Birthday Paradox & Hash Collisions

Birthday Paradox and Hash Collisions

How many people must be in a room before two of them share a birthday? Surprisingly, only 23 people are needed for a >50% chance. This counter-intuitive result — the birthday paradox — directly determines the security of hash functions.

Birthday Attack on Hash Functions

If a hash function produces $n$-bit outputs ($2^n$ possible values), how many random inputs do we need before finding two with the same hash?

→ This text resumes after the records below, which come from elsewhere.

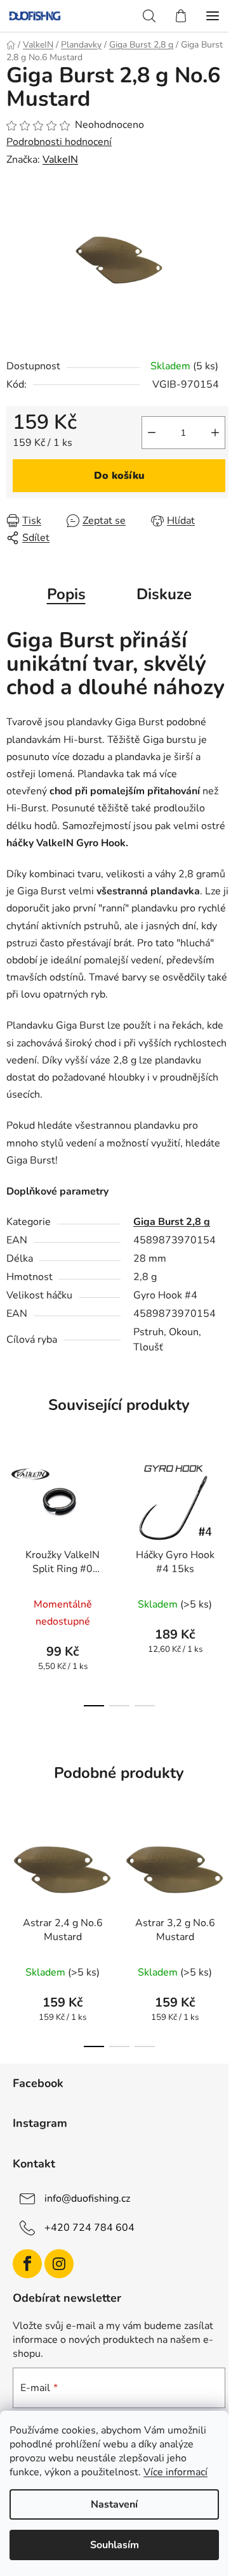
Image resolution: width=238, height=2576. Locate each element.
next (225, 1512)
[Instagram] (59, 2263)
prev (13, 1512)
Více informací (175, 2472)
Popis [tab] (66, 594)
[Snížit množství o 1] (151, 432)
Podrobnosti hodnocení (59, 142)
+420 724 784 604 (89, 2228)
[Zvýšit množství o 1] (215, 432)
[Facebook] (27, 2263)
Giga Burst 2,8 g (171, 1222)
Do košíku (119, 476)
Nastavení (114, 2504)
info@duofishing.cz (87, 2198)
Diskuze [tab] (164, 594)
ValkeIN (60, 160)
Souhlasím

The birthday paradox gives us:

$P(\text{collision after } k \text{ hashes}) \approx 1 - e^{-k(k-1)/(2 \cdot 2^n)}$

For a 50% collision probability, the threshold is approximately:

$k \approx \sqrt{2 \cdot 2^n \cdot \ln 2} \approx 1.177 \cdot 2^{n/2}$

Implications for Hash Security

Rule of thumb: an $n$-bit hash provides only $n/2$ bits of collision resistance.

Your Task

Implement:

• birthday_probability(n, hash_bits) — probability of at least one collision among $n$ hashes of size hash_bits bits: $1 - e^{-n(n-1)/(2 \cdot 2^{\text{hash\_bits}})}$
• collision_threshold(hash_bits, probability=0.5) — minimum $n$ for collision probability $\geq p$: $\lceil \sqrt{2 \cdot 2^{\text{hash\_bits}} \cdot \ln(1/(1-p))} \rceil$

Use import math for math.exp, math.log, math.sqrt, math.ceil.